Live Chat

# SIT772 database and information Assignment 2

## Introduction

• This assessment is for students to develop the understanding of information retrieval techniques.
• This is an individual assessment task.
• The project documentation submitted should include the answers, working, associated tables and graphs to the tasks
• This assignment has a total of 20 marks and is worth 20% of your final result

### Unit Learning Outcomes

• Of the three Unit Learning Outcomes (ULOs) of this unit SIT772, this assessment task will focus on the last two ULOs. These are: o ULO 3 - At the end of this unit students will be able to design and develop relational databases by using SQL and a database management system. o ULO 5 - Develop problem solving skills in the context of data processing systems.

o ULO 6 - Work independently on self-directed learning tasks

• The assessment of this task will indicate whether students can partially attain these unit learning outcomes.

## Instructions

• Read these instructions and the following 2 questions.
• Answer as many questions as possible.
• Place your name, ID and answers in your document.
• Please answer all questions in a single document and submit this to the assignment folder.

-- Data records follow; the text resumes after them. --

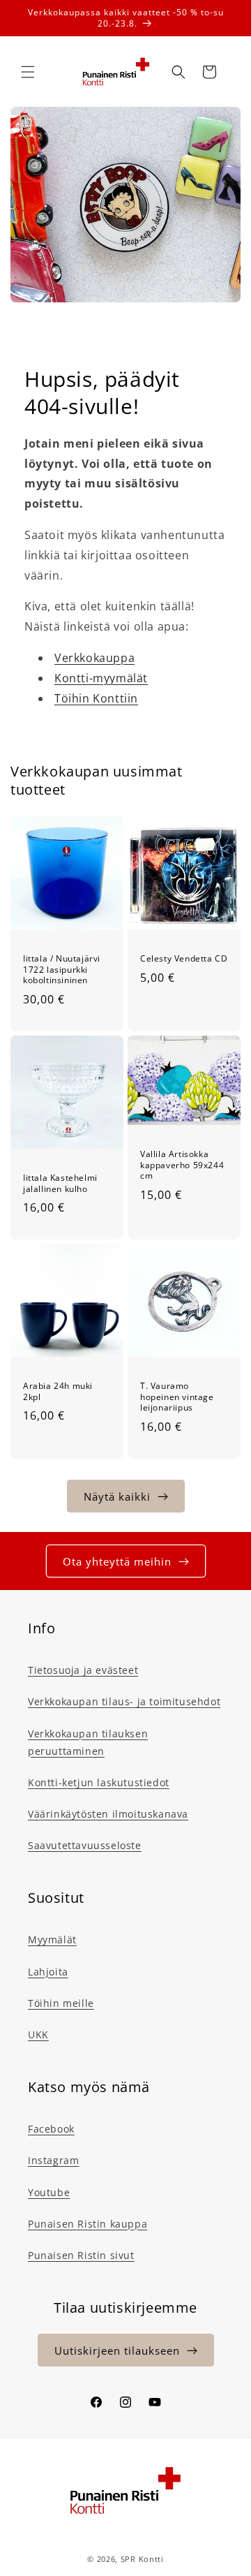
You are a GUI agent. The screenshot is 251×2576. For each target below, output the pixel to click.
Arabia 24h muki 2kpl (58, 1391)
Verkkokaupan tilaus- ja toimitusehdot (124, 1701)
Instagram (53, 2160)
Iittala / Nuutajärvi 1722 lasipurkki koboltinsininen (61, 969)
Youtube (49, 2192)
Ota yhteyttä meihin (117, 1561)
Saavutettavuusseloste (85, 1845)
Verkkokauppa (94, 657)
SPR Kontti (142, 2559)
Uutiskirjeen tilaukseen (117, 2350)
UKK (38, 2034)
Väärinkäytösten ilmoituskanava (108, 1813)
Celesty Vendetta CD (183, 958)
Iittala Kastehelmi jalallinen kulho (60, 1183)
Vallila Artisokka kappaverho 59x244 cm (182, 1165)
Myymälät (52, 1939)
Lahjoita (48, 1971)
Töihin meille (61, 2003)
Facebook (51, 2128)
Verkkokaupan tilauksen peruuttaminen (88, 1742)
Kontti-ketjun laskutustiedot (98, 1782)
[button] (28, 72)
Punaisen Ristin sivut (81, 2255)
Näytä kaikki (117, 1496)
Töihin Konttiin (96, 698)
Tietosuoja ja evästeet (83, 1670)
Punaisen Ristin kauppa (87, 2223)
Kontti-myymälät (101, 678)
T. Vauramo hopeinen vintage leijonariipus (177, 1397)
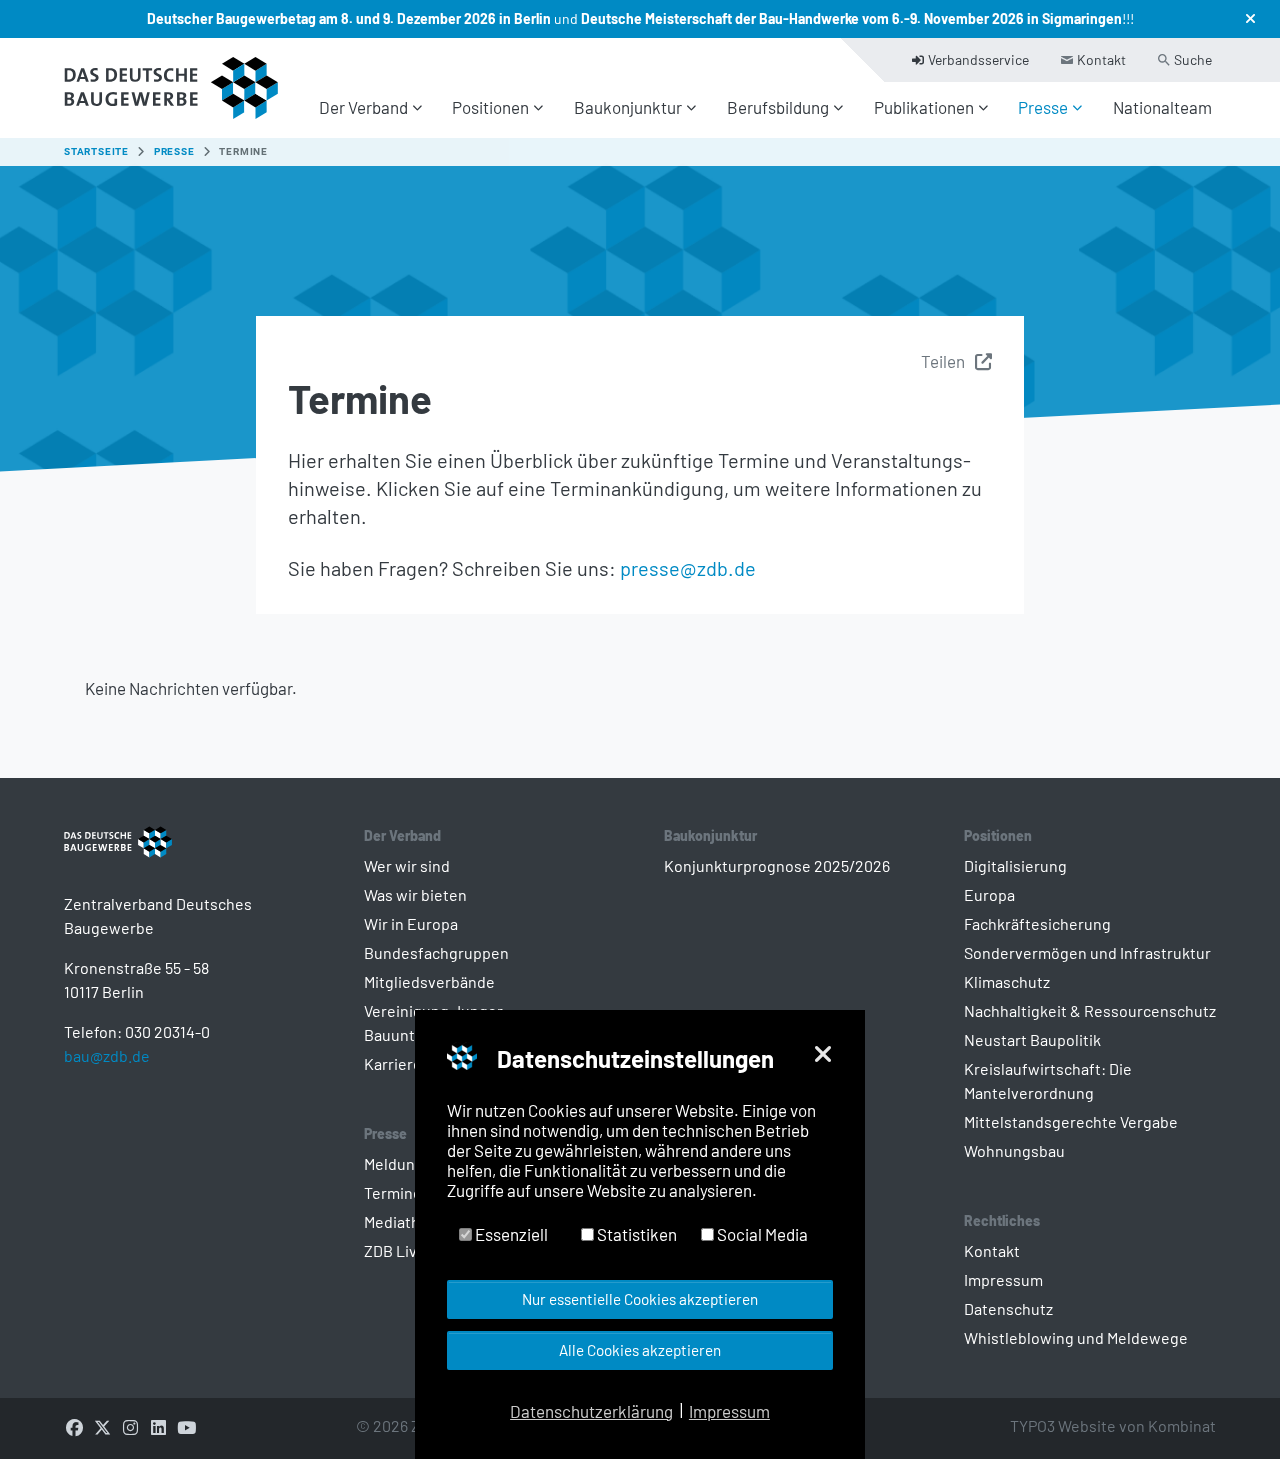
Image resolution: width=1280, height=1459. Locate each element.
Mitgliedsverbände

### Task 1: Zipf’s Law (5+5=10 Marks)

1. Provide a brief description of Zipf’s Law and how this is related to information retrieval (searching for term/words in a corpus).
2. Assuming Zipfs law with the most frequent term appeared 20% of word occurrences. What is the fewest number of most common words that together account for more than 60% of word occurrences (i.e. the minimum value of m such that at least 60% of word occurrences are one of the m most common words). You can use a table to help present your result.

### Task 2: Information Retrieval (IR) Evaluation (3+3+4=10 Marks)

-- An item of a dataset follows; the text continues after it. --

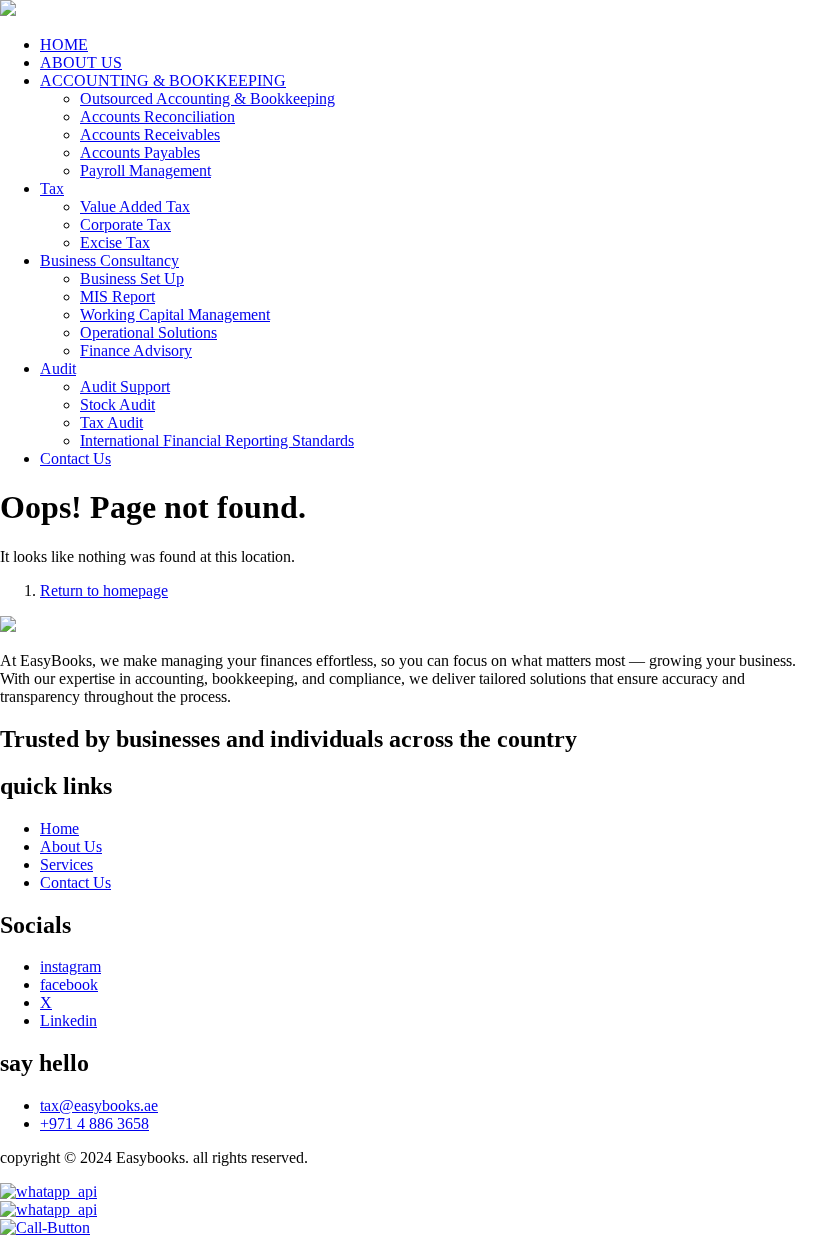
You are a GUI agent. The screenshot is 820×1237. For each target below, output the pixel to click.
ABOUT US (81, 62)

The following data displays retrieval results for two different algorithms (Algorithm 1 and Algorithm 2) in response to two distinct queries (Query 1 and Query 2). An expert has manually labelled each of the documents as being either relevant or not relevant to the queries.

Algorithm 1 Returns the following results:

 Query 1: d33 d6 d9 d48 d56 d76 d10 d29 d30 d5 d11 d66 d3 Query 2: d10 d76 d5 d67 d13 d45 d91 d16 d17 d22 d20 d71 d48 d60 d25 d27 Algorithm 2 Returns the following results: Query 1: d44 d41 d7 d77 d13 d14 d90 d80 d70 d4 d8 d29 d6 d5 d15 d17 d20 d65 d2 d33
 Query 2: d9 d91 d99 d30 d17 d13 d26 d93 d42 d79 d12 d10 d41 d11 d85 d89 d1 d49 d52 d76 d20 d43 d88 d7 d98 d51 d50 d6 d3 d87 d2 d28 d15 d14

An expert has identified the following documents as being relevant to Query 1 and Query 2, respectively.

 Relevant to Query 1: d8 d13 d29 d33 d41 Relevant to Query 2: d2 d3 d7 d8 d9 d11 d12 d13 d15 d16 d20

Objectives:

1. For Algorithm 1, plot the precision versus recall curves for Query 1 and Query 2, interpolated to the 11 standard recall levels. Also plot the average precision versus recall curve for Algorithm 1 (all three curves should be on a single chart).
2. For Algorithm 2, plot the precision versus recall curves for Query 1 and Query 2, interpolated to the 11 standard recall levels. Also plot the average precision versus recall curve for Algorithm 2 (all three curves should be on a single chart, but a separate chart from that used in part (a)).
3. Plot the averages for Algorithm 1 and Algorithm 2 on a separate chart, and compare the algorithms in terms of precision and recall. Do you think one of the algorithms is superior? Provide a brief explanation of why this is the case?